Saturday, January 12, 2013

Java to Scala: Motivation

If you are a Java programmer and haven't heard about Scala already you might wonder if it is worth the effort learning. Here I show two examples that motivated me to switch from Java to Scala.

This first one I stole from somewhere ― I just can't remember where from, sigh ― and modified it slightly. It is a simple implementation of a class that stores the contact information (name and phone number) of a person.

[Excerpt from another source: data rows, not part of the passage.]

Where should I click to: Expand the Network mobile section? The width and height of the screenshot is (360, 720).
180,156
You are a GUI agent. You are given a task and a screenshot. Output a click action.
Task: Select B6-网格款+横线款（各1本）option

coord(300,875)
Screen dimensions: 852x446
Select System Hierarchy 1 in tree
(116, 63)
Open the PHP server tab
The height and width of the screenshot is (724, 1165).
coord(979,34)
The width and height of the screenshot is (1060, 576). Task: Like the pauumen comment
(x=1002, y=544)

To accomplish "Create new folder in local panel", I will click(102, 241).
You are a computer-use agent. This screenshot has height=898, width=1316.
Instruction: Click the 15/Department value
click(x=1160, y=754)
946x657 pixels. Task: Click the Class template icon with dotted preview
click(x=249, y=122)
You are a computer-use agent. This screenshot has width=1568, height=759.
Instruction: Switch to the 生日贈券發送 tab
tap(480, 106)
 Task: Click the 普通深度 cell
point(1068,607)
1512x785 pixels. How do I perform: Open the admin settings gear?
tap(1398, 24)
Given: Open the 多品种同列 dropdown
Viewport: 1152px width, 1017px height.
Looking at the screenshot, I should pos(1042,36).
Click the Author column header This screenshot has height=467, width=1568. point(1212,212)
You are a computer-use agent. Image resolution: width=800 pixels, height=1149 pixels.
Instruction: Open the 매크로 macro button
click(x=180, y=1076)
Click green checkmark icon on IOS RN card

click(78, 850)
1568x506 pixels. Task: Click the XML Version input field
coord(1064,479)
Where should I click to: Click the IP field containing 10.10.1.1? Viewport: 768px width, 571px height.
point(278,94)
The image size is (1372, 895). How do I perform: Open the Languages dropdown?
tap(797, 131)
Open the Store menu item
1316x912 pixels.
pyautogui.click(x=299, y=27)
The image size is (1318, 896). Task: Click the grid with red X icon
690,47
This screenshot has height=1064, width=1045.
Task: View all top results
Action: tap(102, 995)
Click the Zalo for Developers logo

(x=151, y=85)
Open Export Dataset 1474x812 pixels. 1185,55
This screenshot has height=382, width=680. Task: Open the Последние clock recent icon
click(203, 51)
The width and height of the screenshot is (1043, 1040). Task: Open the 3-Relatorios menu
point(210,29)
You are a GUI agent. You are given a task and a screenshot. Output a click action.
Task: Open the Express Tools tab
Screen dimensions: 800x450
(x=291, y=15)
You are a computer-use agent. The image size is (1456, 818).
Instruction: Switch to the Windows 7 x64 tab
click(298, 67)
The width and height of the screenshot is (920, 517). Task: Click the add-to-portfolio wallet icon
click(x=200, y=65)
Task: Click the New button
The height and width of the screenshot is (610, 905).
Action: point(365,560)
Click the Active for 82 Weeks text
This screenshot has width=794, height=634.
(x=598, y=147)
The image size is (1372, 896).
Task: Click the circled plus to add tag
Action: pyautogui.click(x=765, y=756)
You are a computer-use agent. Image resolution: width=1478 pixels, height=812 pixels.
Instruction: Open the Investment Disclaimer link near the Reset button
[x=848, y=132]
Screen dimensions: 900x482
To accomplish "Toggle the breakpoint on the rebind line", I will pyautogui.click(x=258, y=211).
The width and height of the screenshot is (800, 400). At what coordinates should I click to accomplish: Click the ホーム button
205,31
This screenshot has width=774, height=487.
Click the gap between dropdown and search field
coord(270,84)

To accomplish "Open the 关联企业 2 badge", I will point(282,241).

public class Contact implements Serializable {
    private final String name;
    private final String phone;

    public Contact(String name, String phone) {
        this.name = name;
        this.phone = phone;
    }

    public String getName() {
        return name;
    }

    public String getPhone() {
        return phone;
    }

    public Contact withName(String name) {
        return new Contact(name, phone);
    }

    public Contact withPhone(String phone) {
        return new Contact(name, phone);
    }

    public boolean equals(Object o) {
        if (this == o)  return true;
        if (o == null || getClass() != o.getClass()) return false;
        
        Contact p = (Contact) o;
        if (name != null ? !name.equals(p.name) : p.name != null) {
            return false;
        }
        if (phone != null ? !phone.equals(p.phone) : p.phone != null) {
            return false;
        }
        return true;
    }

    public int hashCode() {
        int result = name != null ? name.hashCode() : 0;
        result = 31 * result + (phone != null ? phone.hashCode() : 0);
        return result;
    }

    public String toString() {
        return "Contact(" + name + "," + phone + ")";
    }
} 

There are no surprises or difficulties in it. Just a lot of boilerplate code. Any Java programmer will have written hundreds of classes similar to this one - most of them a lot more complex. With the Contact class one can create new contacts from scratch or use one of the copy constructors as shown below:

Contact stefanOffice = new Contact("Stefan", "62606");
Contact johnOffice   = new Contact("John", stefan.getPhone());
Contact stefanHome   = stefanOffice.withPhone("401251497");

These 20 plus lines of the the Contact class in Java boil down to a single line in Scala with essentially identical functionality:

case class Contact(name: String, phone: String)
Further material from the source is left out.